PostgreSQL MVCC – Visible Tuple with xmin > Current txid

mvccpostgresql

I'm trying to better understand MVCC and am confused by the following (contrived) scenario. I was under the impression that for a row to be visible to a transaction, the transaction's id must be greater than the tuple's xmin value.

create table test (id int);

(session 1)
begin;
select txid_current();
┌──────────────┐
│ txid_current │
├──────────────┤
│          704 │
└──────────────┘

(session 2)
begin;
insert into test values (1);
commit;

(session 1)
select xmin, xmax, id from test;
┌──────┬──────┬────┐
│ xmin │ xmax │ id │
├──────┼──────┼────┤
│  705 │    0 │  1 │
└──────┴──────┴────┘

How can a transaction with an id of 704 see a tuple with an xmin of 705?

Update:

Reading http://www.interdb.jp/pg/pgsql05.html helped clarify things a lot more for me. A few videos I had previously watched seemed to imply that, as a hard rule, a tuple is only visible if its xmin is less than the current transaction's txid.

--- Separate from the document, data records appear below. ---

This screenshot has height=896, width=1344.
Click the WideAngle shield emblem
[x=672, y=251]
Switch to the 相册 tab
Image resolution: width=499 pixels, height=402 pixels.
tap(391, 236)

However, the above reading painted a slightly different picture for me. In an isolation level of READ COMMITTED, a transaction gets a new snapshot of the state of other transactions at the start of each query.

The first query in session 1 would get a snapshot of 704:704: (you can see this by running select txid_current_snapshot()) which means that from the point of view of txid 704, all txids < 704 are inactive (committed or aborted) and all transactions >= 704 are active (in progress or not yet started).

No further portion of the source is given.